That Sweet Little Insomnia
by Lady Geek Chic
Summary: A series of drabbles in various genres. Hopefully funny, hopefully interesting.


That Sweet Little Insomnia

Story 1: When Galaxies Collide

Or a hundred and one reasons Helga should not enter politics.

A laser blast ripped a hole in the wall Helga Pataki had been stood in front of a mere ten seconds earlier, she swore as she hit the floor but was up and running moments later. Hiding behind a ledge she fought to control her breathing and brought her blaster up ready to fire a few shots at her rapidly gaining enemies. Leaping up from a crouch she ran across to a boulder firing two shots as she did, the thud of a body hitting the floor was music to her ears. Behind the boulder she paused to take stock of the situation.
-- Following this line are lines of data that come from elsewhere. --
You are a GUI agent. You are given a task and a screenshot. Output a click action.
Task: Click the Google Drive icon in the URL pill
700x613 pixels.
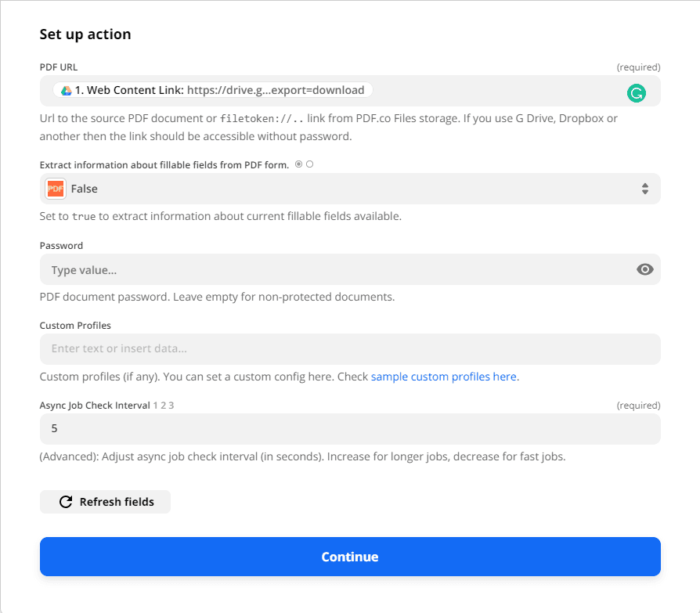[67, 91]
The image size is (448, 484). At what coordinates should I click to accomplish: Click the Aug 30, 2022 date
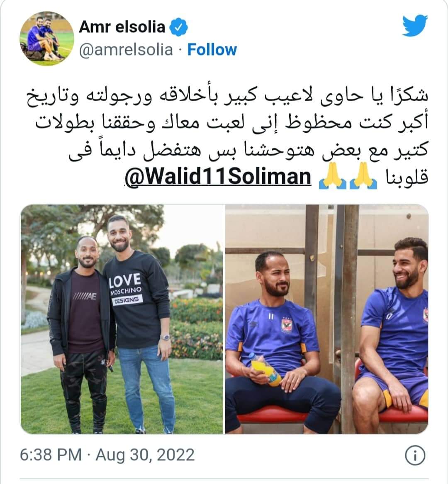[x=145, y=455]
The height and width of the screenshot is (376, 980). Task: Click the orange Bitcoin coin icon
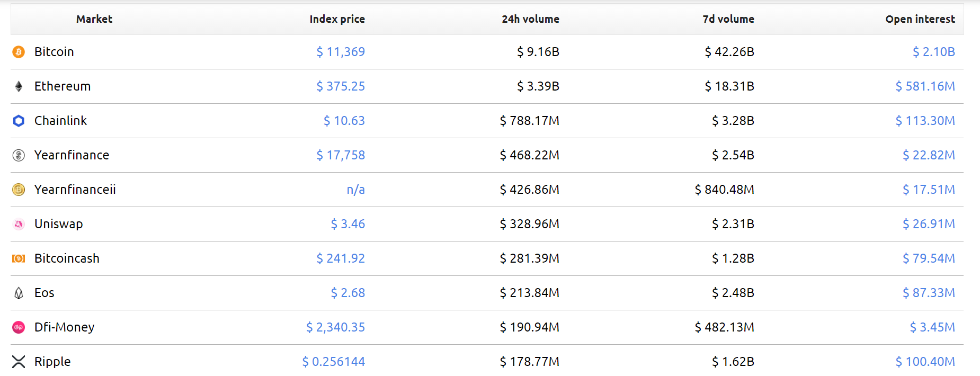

Two at nine o-clock, a body at seven and one at three, she squeezed off another shot and smirked, make that none at three.

"Helga, you read me?"

"Loud and clear Gerald." Her pin buzzed and she heard a muffled crash and a string of expletives. "You kiss your mama with that mouth tall hair boy?" She smirked, the smirk fell as in return there was only silence. Five seconds. Ten seconds. Fifteen seconds. "Gerald, answer me _dammit_!" Finally, her pin crackled.

"I hear ya and _don't_ call me tall hair boy."

"Thought I'd lost ya for a moment, don't do that to me Pheebs would kill me." Gerald's bass chuckle made her grin despite the chaos going on around her.

"What's your status?"

"I got two bozos to deal with and then I'm clear for pick up. Ya hear me Pheebs?"

"Hearing! I'm centring in on your location, t-minus two minutes, be ready." Glancing around the boulder Helga fired three times in quick succession and breathed a sigh of relief when there was two thuds and a distinct lack of return fire.

"I think I got them. Get me out of here Pheebs."

Turning to lean against the boulder Helga sat with her knees bent, one arm rested casually on her legs, her blaster primed and ready for action, digging around in her pocket with her left hand she pulled a pack of cigarettes and a lighter out and thumbing the packet open tipped one out. Lighting the cigarette, she took a drag letting her eyes fall shut as the nicotine did its job. She almost didn't hear the footsteps and when she did it was too late, she opened her eyes to a blaster mere inches from her nose. "Well, shit."

The blast that should have killed her instead showered her with the alien's purple-blue blood and she shuddered wiping it from her eyes.

"One day those things are going to kill you." Arnold Shortman said dryly. Holding out his hand he pulled her to her feet and casually peeled a lump of brain matter off her shoulder.

"This one almost did." Helga smirked flicking the cigarette to the floor where it landed in a pool of blood setting it on fire. "Did you know Martian blood was flammable?"

"Nope. Care to run with me?" Grabbing his outstretched hand Helga took off at a sprint clearing the area as the body exploded leaving a crater behind.

"_What was that_?" Gerald skidded to a halt behind the two panting blondes.

"Martian blood is flammable _and _explosive." Arnold said peering at the crater with wide eyes.

"Were we planning on sticking any bodies in the incinerator?" Gerald asked and Helga shrugged.

"God, I hope not. Best let Command know."

"Pheebs is just around the corner." Gerald sighed leading Arnold and Helga to the waiting shuttle.

Twenty minutes later a damn sight cleaner and vowing to never smoke again Helga flopped down onto a seat in the cockpit.

"Did this mission actually achieve anything _other_ than my being covered with alien shit?"

Arnold looked up from his notes and grinned. "We have the location of the hive mind, I've zapped the coordinates to Command and let them know not to incinerate any Martians."

"I'm _so_ ready for this damn war to be over." Helga sighed relaxing into her seat and closing her eyes.

"Well maybe _next_ time we go on a diplomacy mission we'll leave you at home, so you don't start another intergalactic war." Gerald said rolling his eyes.

"Not _my_ fault Bucko is a high insult in Martian."

"Who decided that the blonde with the mouth was the best person to send on a diplomatic mission anyway?" Gerald retorted and Phoebe chuckled nervously.

"I thought it would be good for her to get out and meet new people." The Asian pilot shrugged her shoulders helplessly.

"Join the diplomatic unit, make new friends, start new wars." Helga smirked before leaning across to Phoebe. "Are we nearly there yet?"

End

A/N: Obviously I don't own Hey Arnold or any of its associated characters. Nor do I own Mars or a patent for laser blasters (alas).

This was just an attempt at writing science fiction and like everything I write ended up more character than plot driven, but it's a drabble so what can I expect? I'm tempted to write more drabbles in a variety of genres, if you check out my other work, you'll see I'm a Jane Austen dork and it is tempting to stuff Helga in Regency England. If you're wondering about the title That Sweet Little Insomnia, I used a title generator; and this was the least terrible.

Thanks to this fantastic community for keeping Hey Arnold alive and kicking.